Odysseus and Lilly are two strangely proximal instances of the psychedelic optimism that experience and perception can be opened up and extended by subjecting oneself to various constraints. In the afterward to his 1979 book Modern Tragedy the British literary critic Raymond Williams spoke from the other side of this optimism, describing a new social reality devoid of hope, marked by “the slowly settling loss of any acceptable future.” There was certainly plenty to be bummed out about in Thatcher’s Britain, which radiated a no-hope, no-future ideology (TINA, There Is No Alternative) as the pathetic successor to Britain’s imperial legacy. But perhaps if Williams listened a little closer to the stirrings of the 1977 generation, with punk, no-wave, and the invention of the LED screen, he might have heard a different mood reverberating out of this lost future—irony, much more the mark of the comic than the tragic.

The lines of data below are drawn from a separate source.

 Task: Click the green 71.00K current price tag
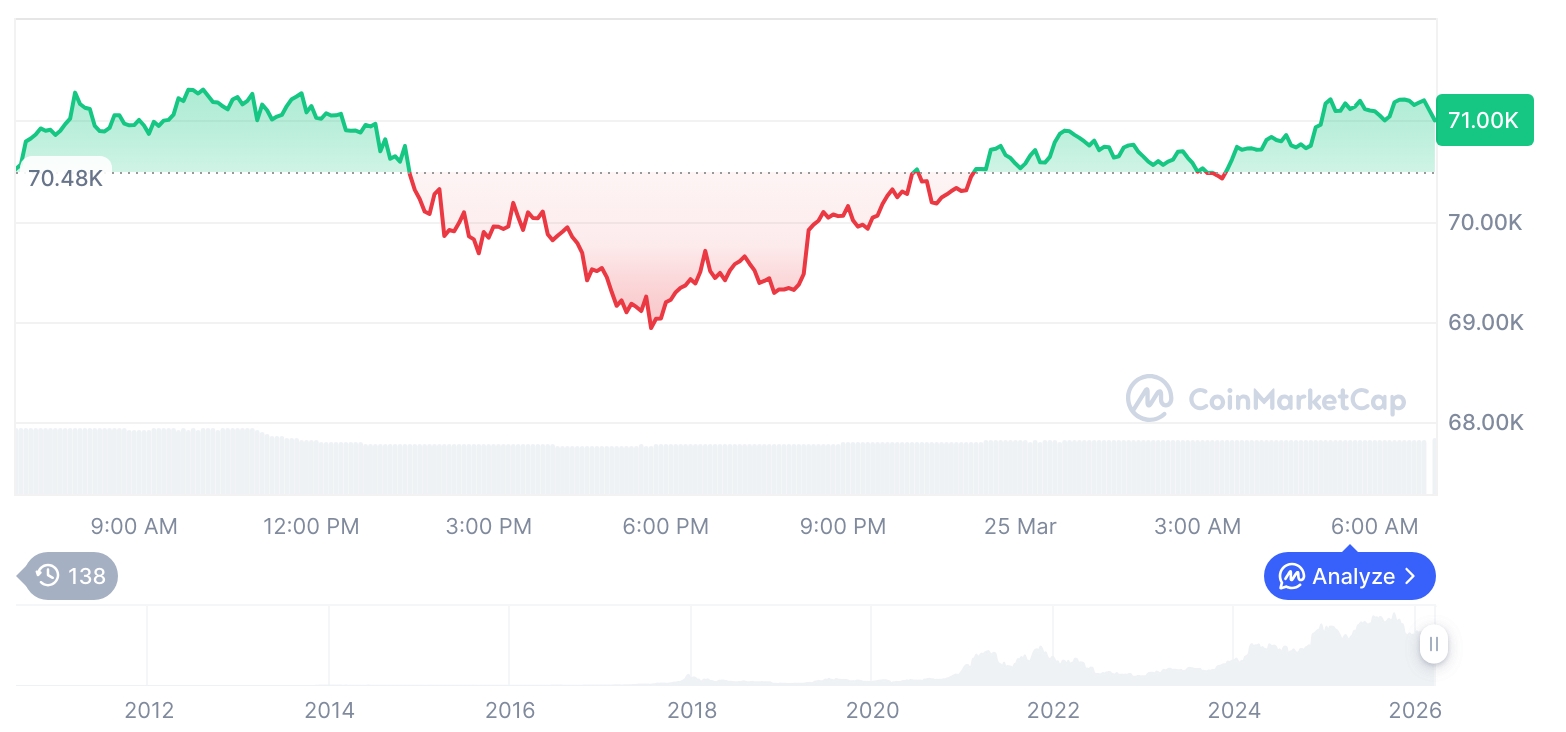pos(1484,120)
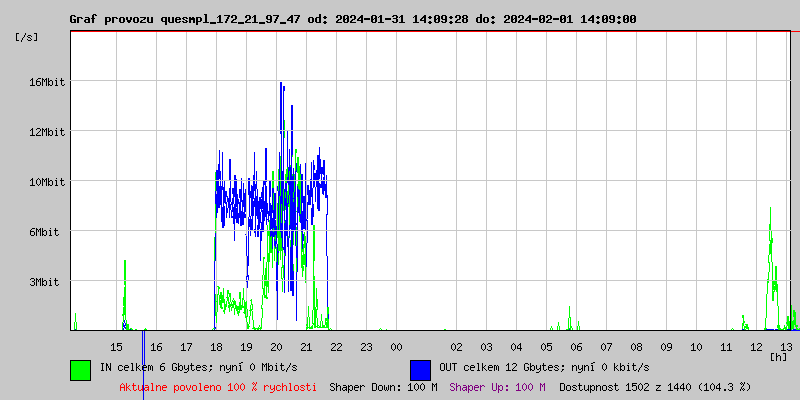Click the 3Mbit y-axis label

[46, 282]
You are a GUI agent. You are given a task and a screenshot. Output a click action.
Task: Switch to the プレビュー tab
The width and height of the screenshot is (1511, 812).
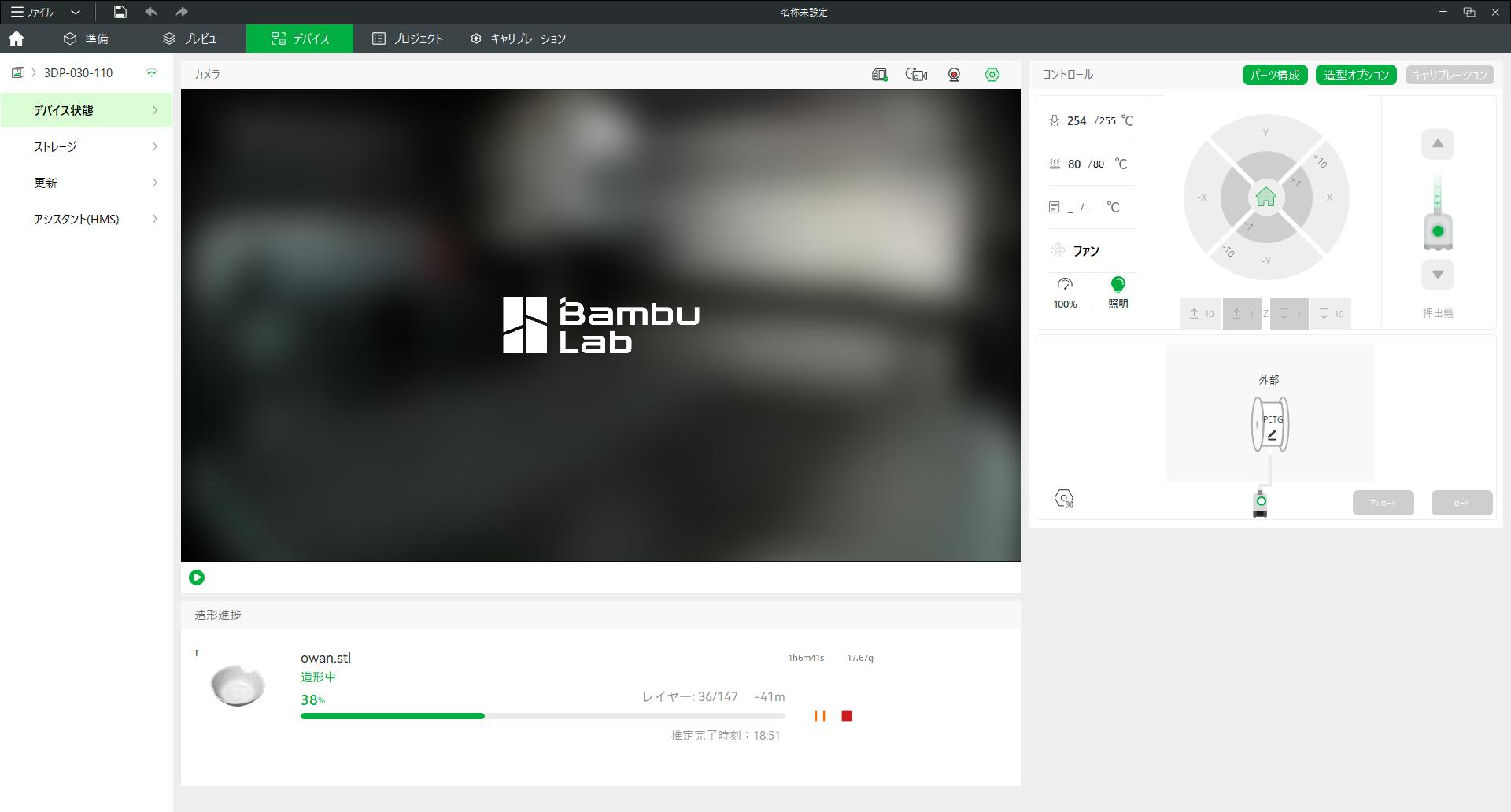[x=193, y=39]
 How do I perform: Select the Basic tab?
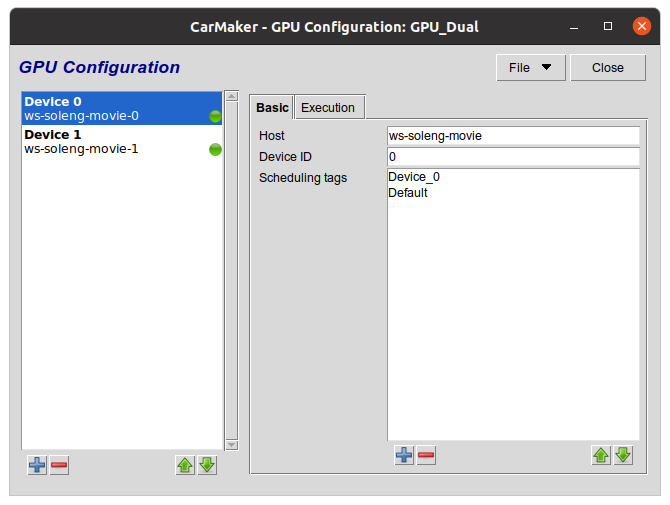(x=272, y=107)
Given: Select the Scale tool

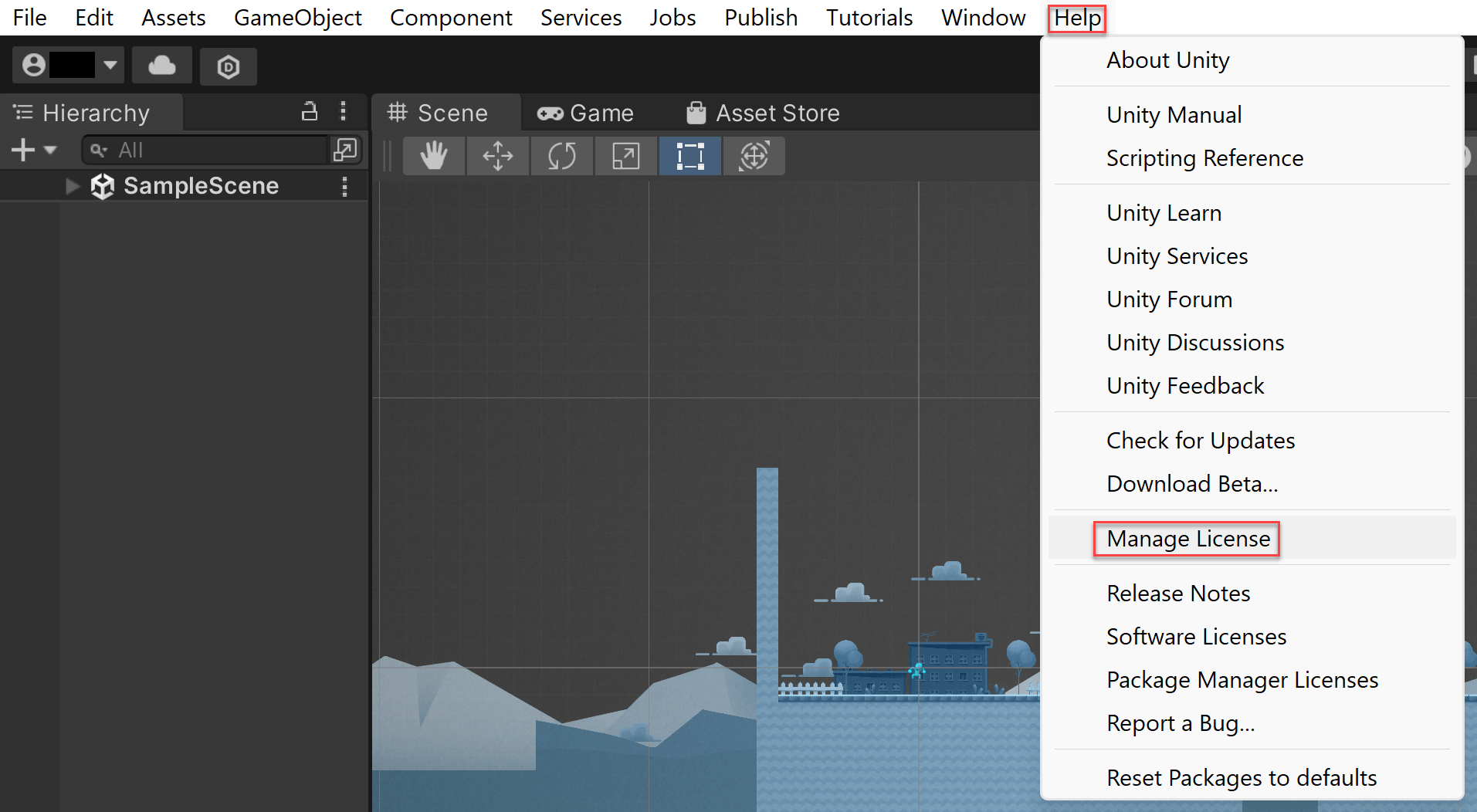Looking at the screenshot, I should (625, 155).
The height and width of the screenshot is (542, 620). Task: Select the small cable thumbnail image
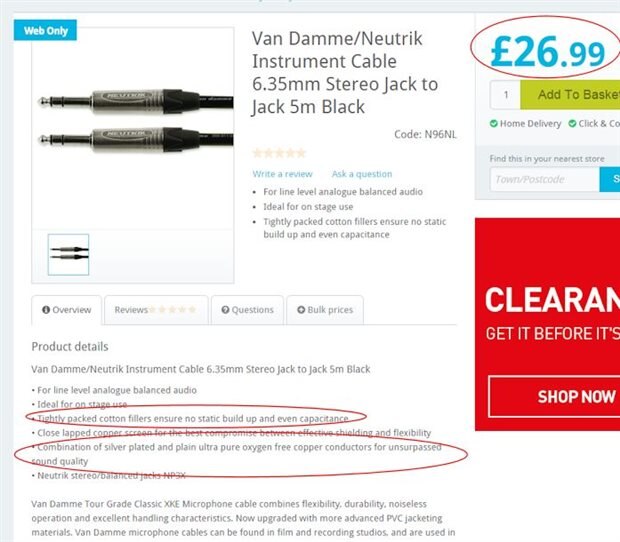(x=68, y=255)
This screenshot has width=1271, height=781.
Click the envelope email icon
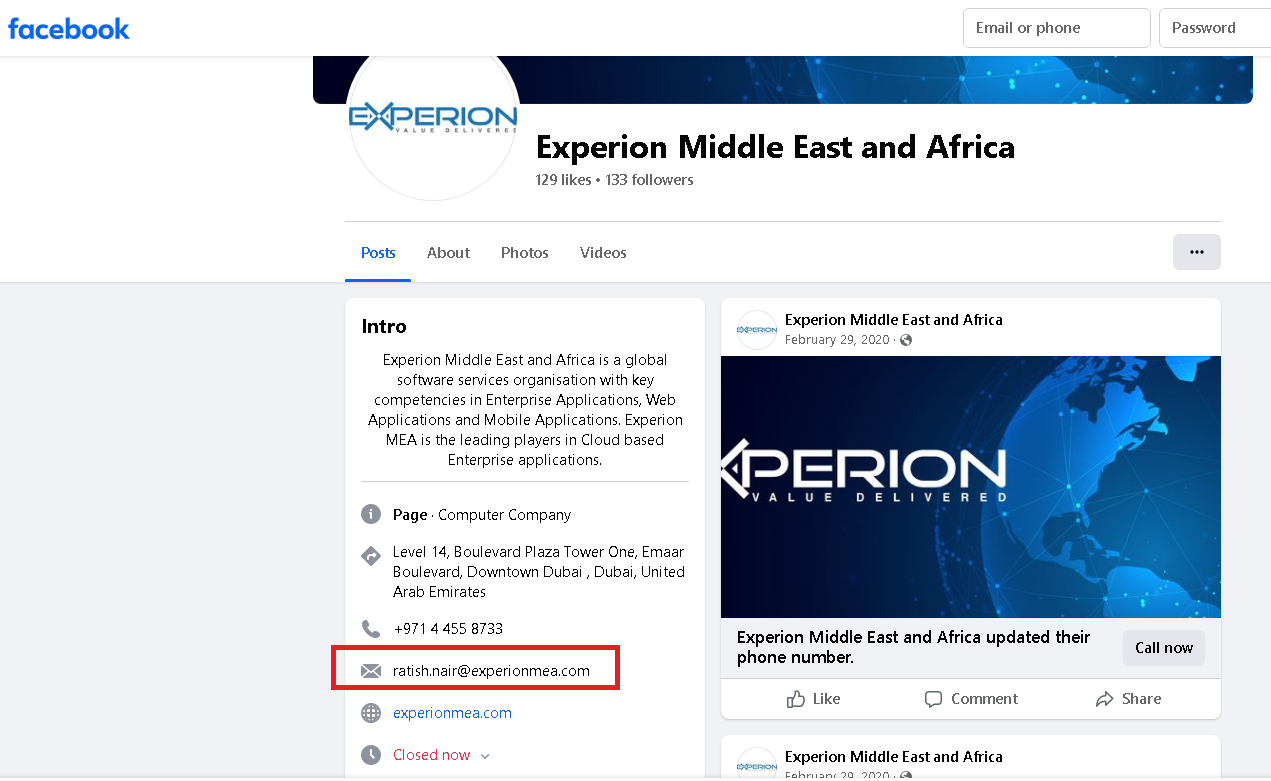coord(371,671)
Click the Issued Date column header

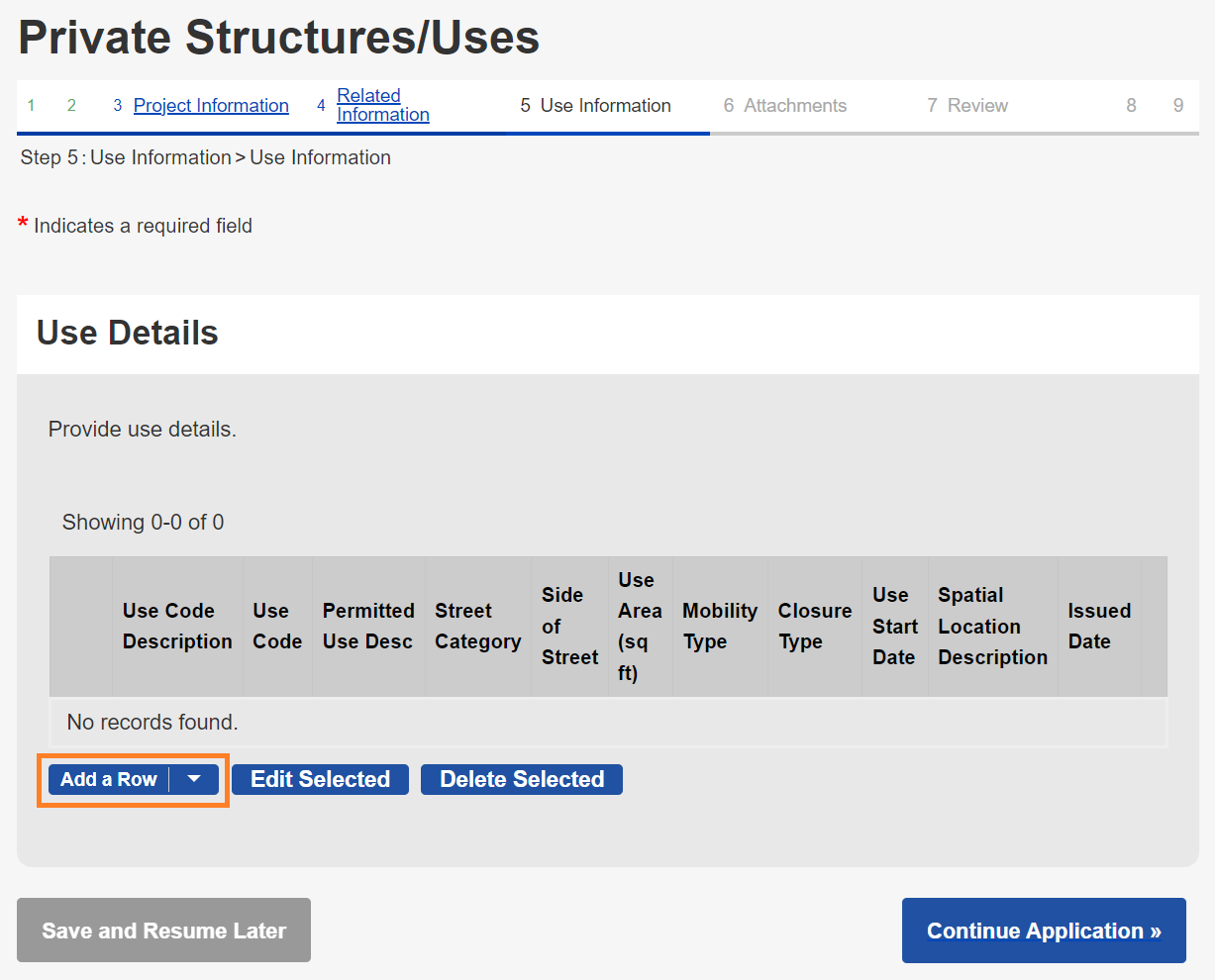tap(1098, 627)
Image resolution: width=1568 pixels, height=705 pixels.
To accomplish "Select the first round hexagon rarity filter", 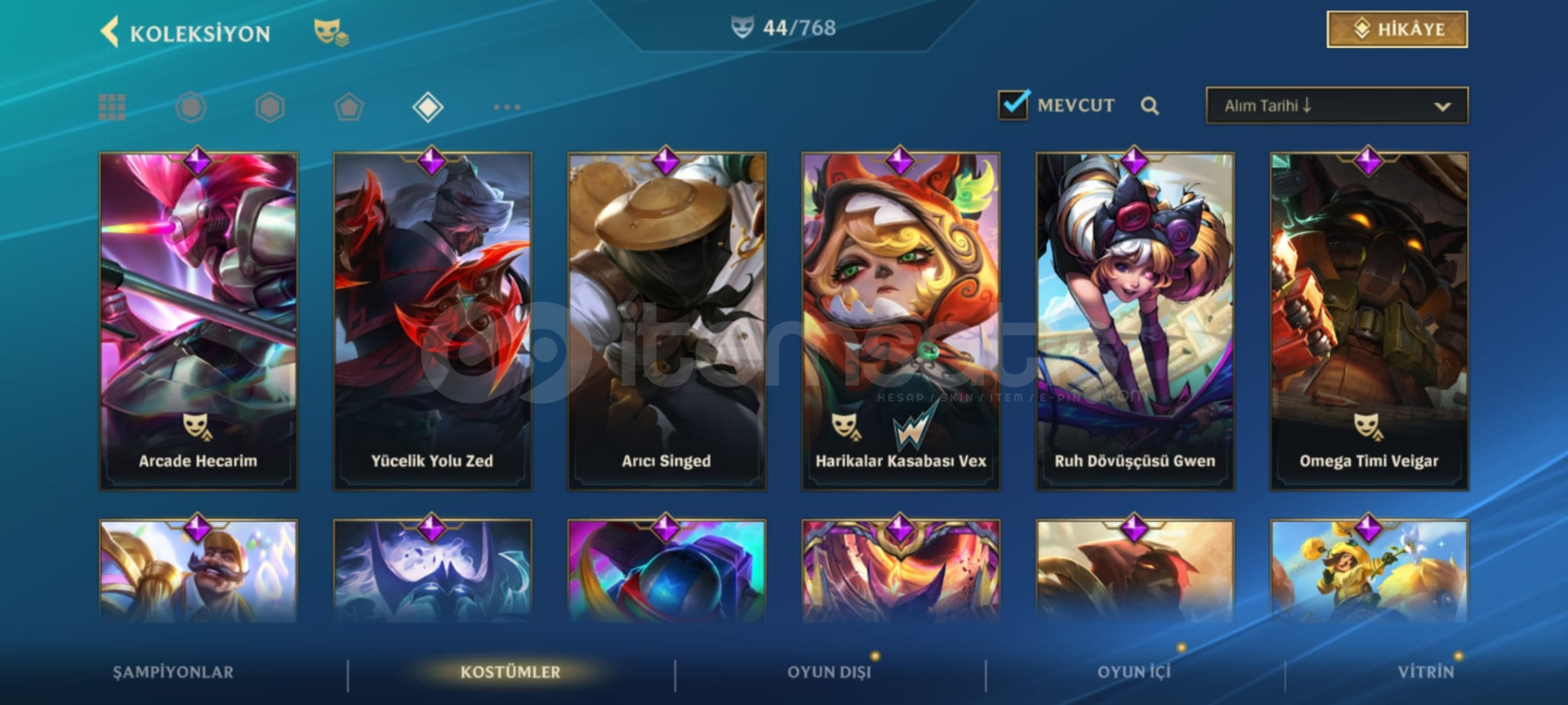I will pos(191,107).
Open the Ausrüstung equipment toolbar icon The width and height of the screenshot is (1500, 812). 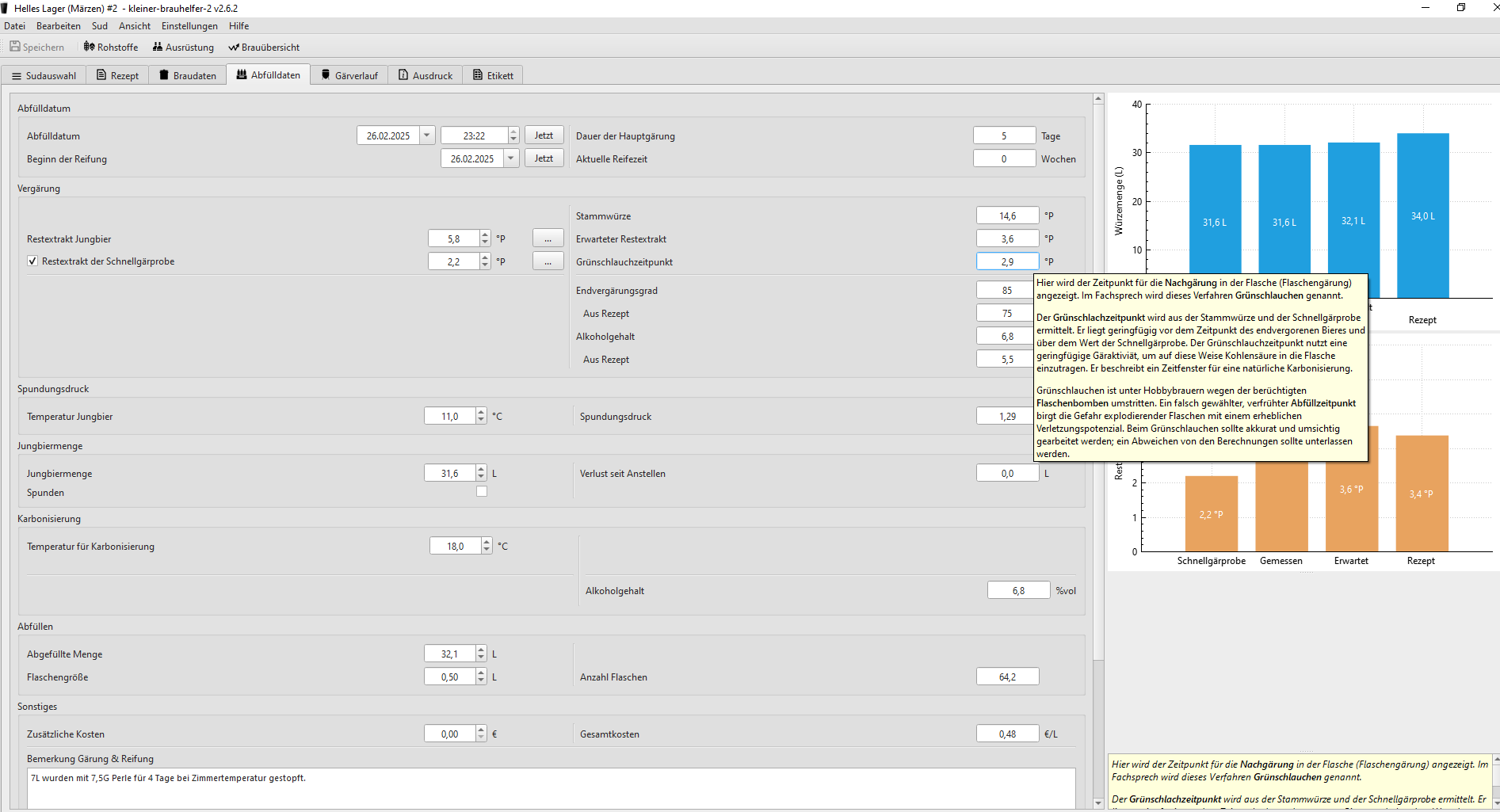pyautogui.click(x=158, y=47)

Maybe there is nothing slow about the loss of the future and maybe, as Lauren Berlant argues, optimism and hope can have a cruel streak that a little ironic distance could challenge.

“There is a direct link between listening and life, perceivable in its absence,” Anna Vitale writes in her essay “The Tenderness Junction.” “What we cannot say and what we cannot hear matter.” We have organized this quarterly into two sections, Limits and Listening. Aside from the alliterative appeal we see in these essays and conversations an important connection between these two themes.

Once a limit is recognized or overcome—say the ability to connect across great distance with satisfying intimacy, or the recognition that that satisfaction is something distance cannot meet—then you are on that precipice of the future that Williams and the 77ers render in their own ways. In his essay on the curious obsession with immortality amongst the tech-capitalist elite, Sam Rowe argues that the possibility of transcendence that death reveals has proved too tantalizing for reformers or men of ambition (and it has been primarily men) across the ages. This issue takes shape around such a desire to stand on both sides of the fence, of life and death, or as Josh Davidson explores, of the secular and the sacred. Another response to this desire might be the sort of irony that Adam Fales finds in listening to David Cohn’s metafictional albums.

Listening is simultaneously a means of transcending limits and of understanding where they lie. When we listen we hear what is beyond us, and the sounds that our actions make as they reverberate. When we listen to other people, we have the opportunity to hear something we didn’t expect, something beyond our perspective. Finbloom and Mashihi experiment with conversation as a form, placing limits as a strategy for saying something else, creating a space for honesty, intimacy, and discovery.

On the other hand, listening is a way of realizing limits, a way of accessing the intractability of the real, beyond fantasies of freedom. In Matt Jakubowski’s critico-fictional book review, reviewer speaks through imagined reviewer, listening to the book while pushing the limits of critical perspective. M. Lynx Qualey’s essay shows how the stories told about the Iraq war limit our perspective—pointing to other stories, the stories where “we” Americans do not speak, do not even necessarily appear as significant, rounded characters, as those in which the reality of the war is most forcefully articulated.

These two aspects of listening to limits are connected. In both cases, listening is about an encounter with the outside, with the other. It involves humility because it involves receptivity. When one listens, one opens oneself to the world.